_Exercise input_
★ ★ ★

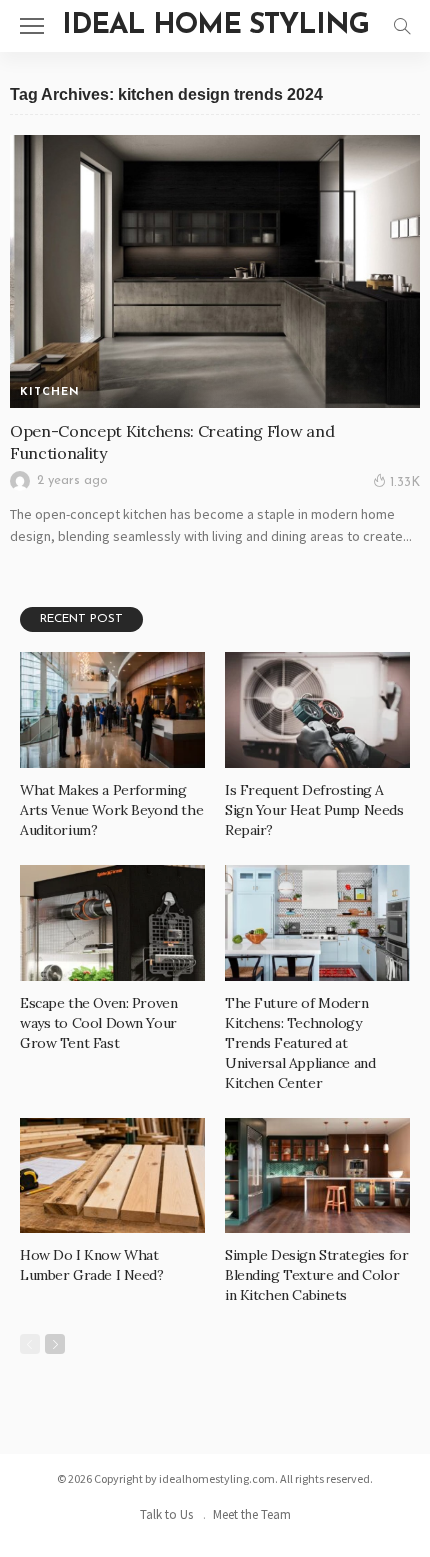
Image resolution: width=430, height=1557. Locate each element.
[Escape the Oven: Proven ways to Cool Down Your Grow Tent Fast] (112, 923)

★ ★ ★

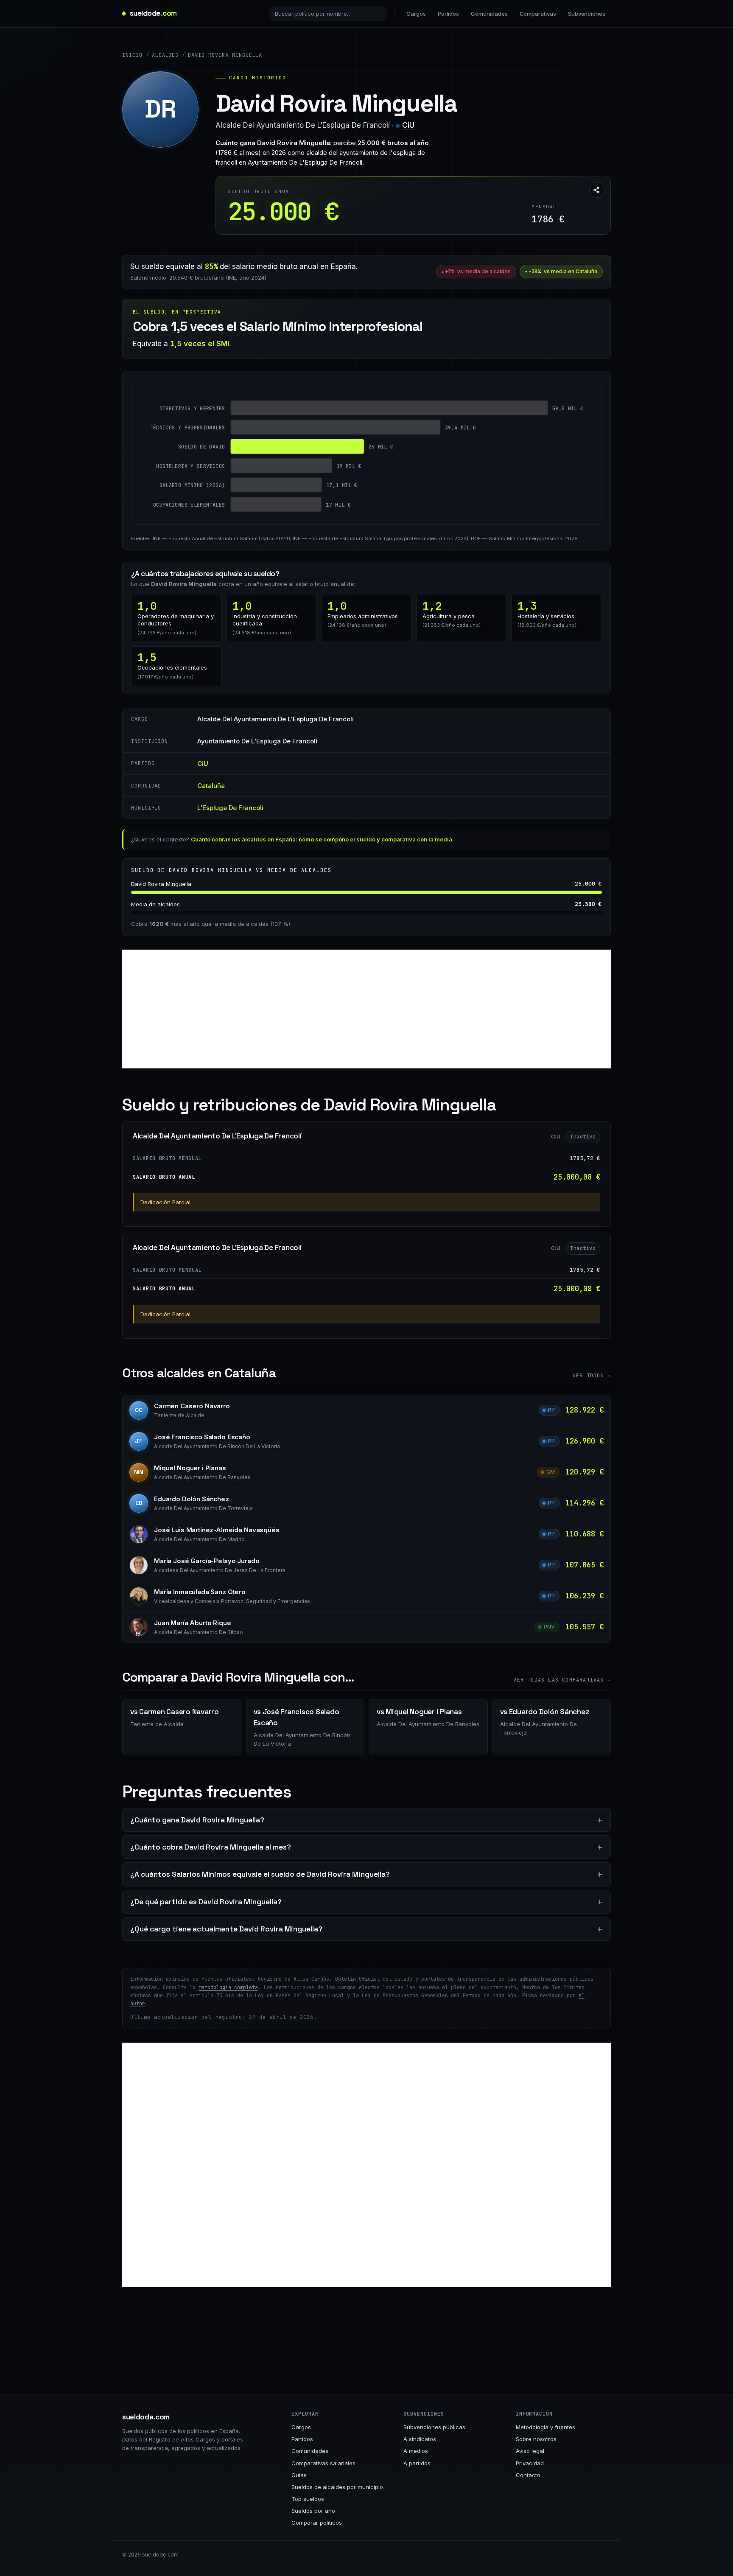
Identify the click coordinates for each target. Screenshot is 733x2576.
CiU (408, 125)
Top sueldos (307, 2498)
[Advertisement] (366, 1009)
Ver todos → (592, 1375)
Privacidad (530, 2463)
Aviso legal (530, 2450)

★ ★ ★

_Task to complete_
Within the listing above, the range opens at the line with "Image resolution: width=430, height=1557." and closes at the line with "[Escape the Oven: Proven". Reproduce exactly the lines of that range, including both ends.

_Result of the task_
Image resolution: width=430, height=1557. Locate each element.
[Escape the Oven: Proven ways to Cool Down Your Grow Tent Fast] (112, 923)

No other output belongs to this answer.